__GIVEN TASK__.
In the records, from the line containing "984x612 pixels." through the end, replace "Volver button" with "Back button" and leave everything else unchanged. Give only those lines, without the pictures.

....................

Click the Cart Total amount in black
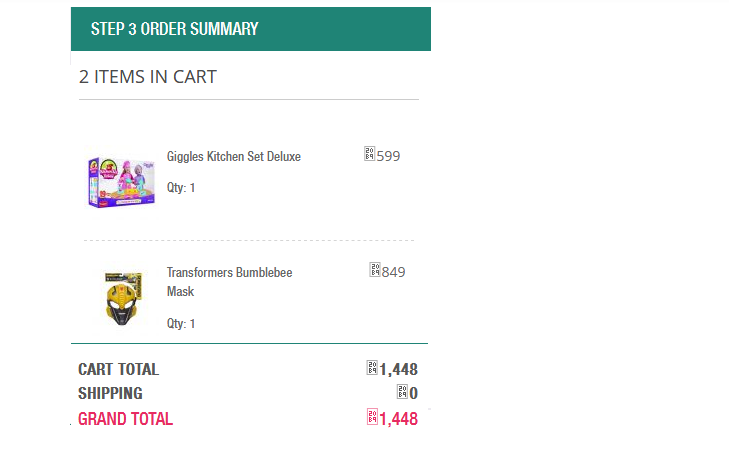The height and width of the screenshot is (464, 729). pyautogui.click(x=399, y=370)
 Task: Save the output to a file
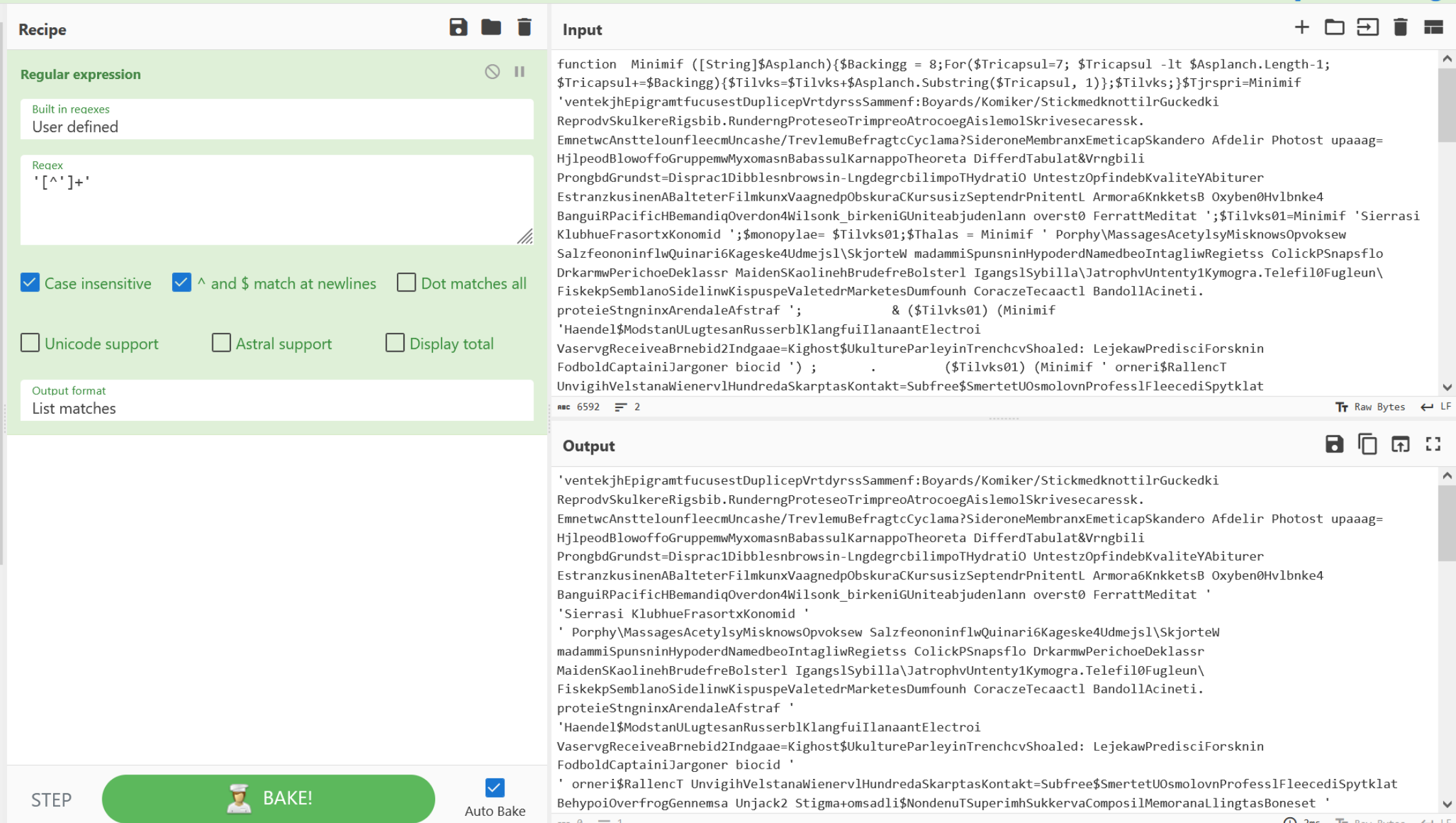click(x=1334, y=444)
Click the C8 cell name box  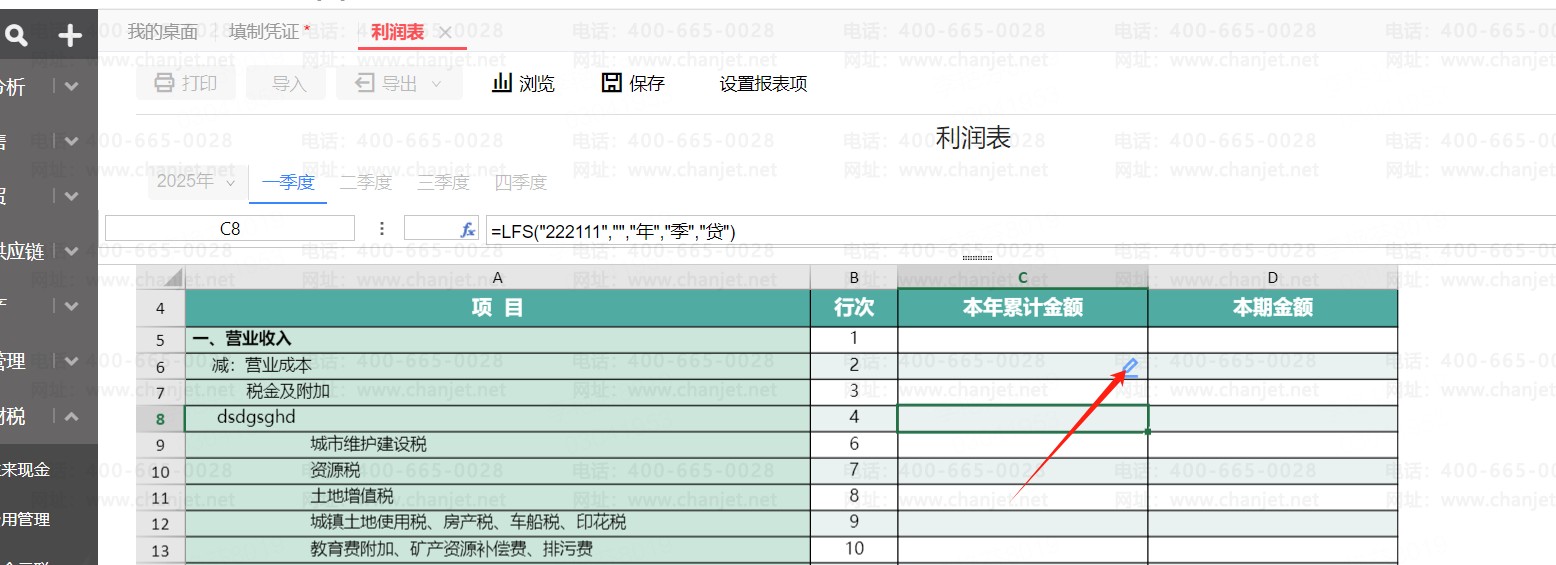tap(230, 229)
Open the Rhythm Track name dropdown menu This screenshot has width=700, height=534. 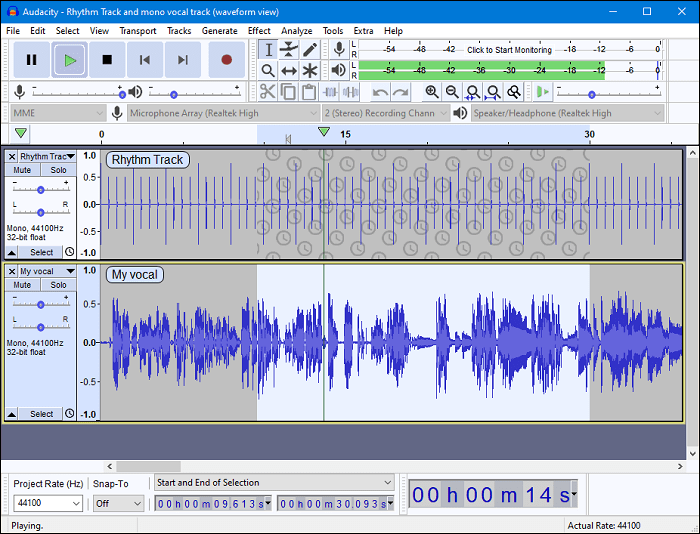pyautogui.click(x=47, y=156)
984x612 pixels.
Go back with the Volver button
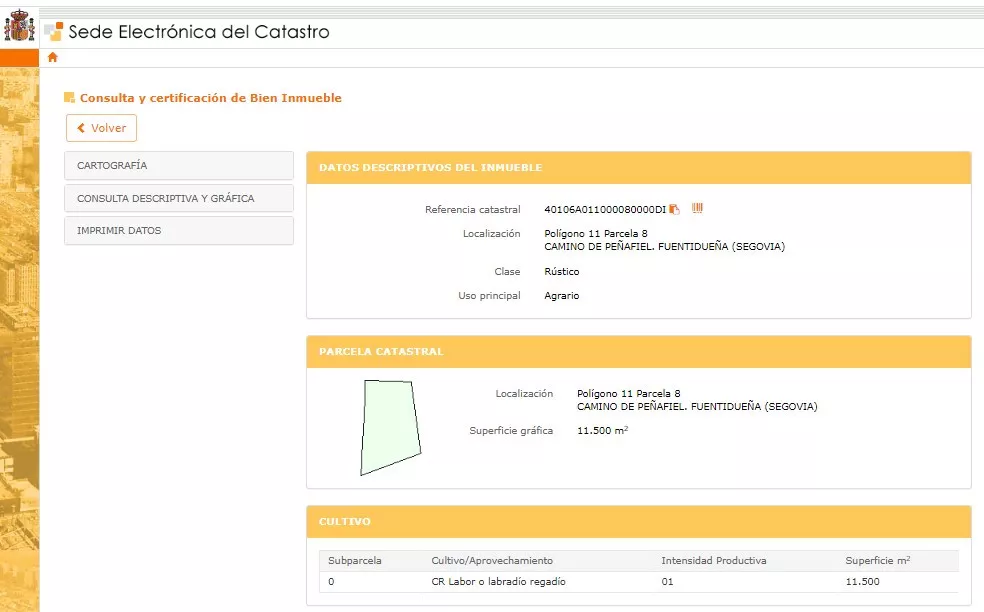click(101, 128)
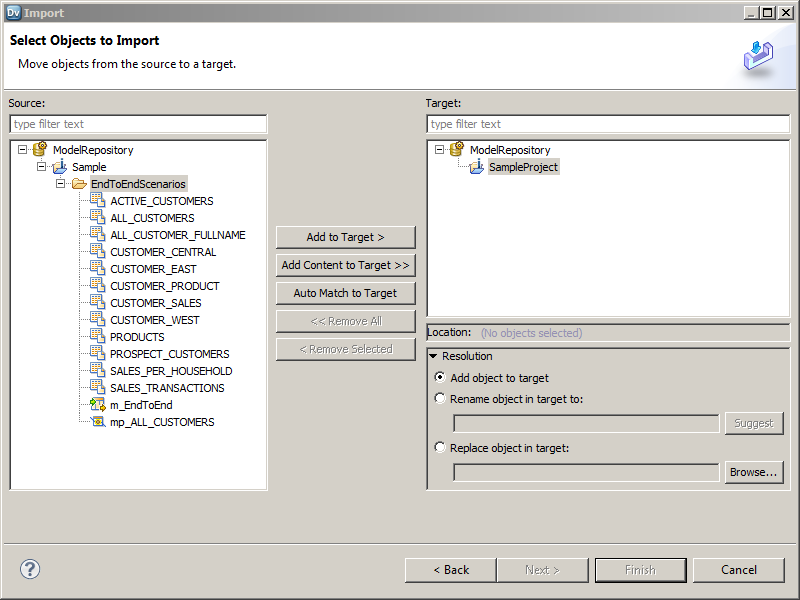Click the Source filter text field

click(x=138, y=124)
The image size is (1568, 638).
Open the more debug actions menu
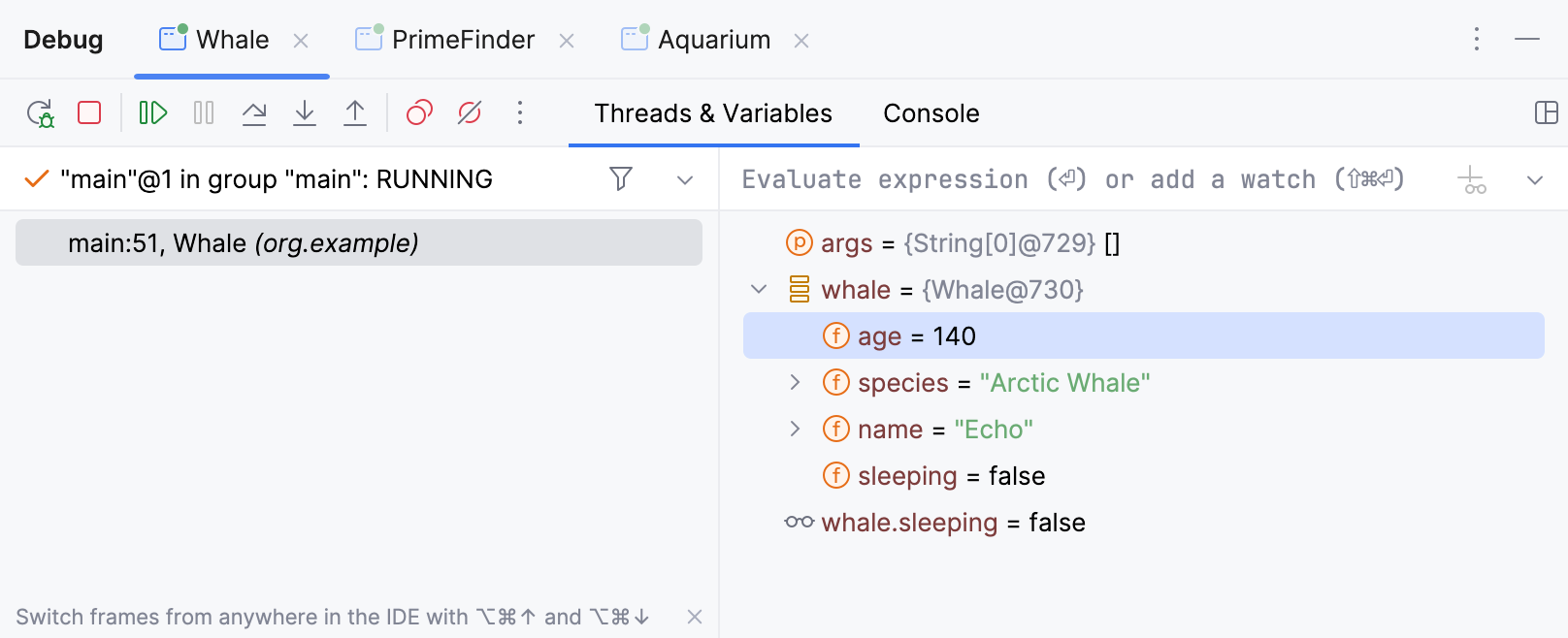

....................

__SOLUTION TO THIS PROBLEM__.
984x612 pixels.
Go back with the Back button
click(101, 128)
Click the Source filter text field

click(x=138, y=124)
The image size is (1568, 638).
Open the more debug actions menu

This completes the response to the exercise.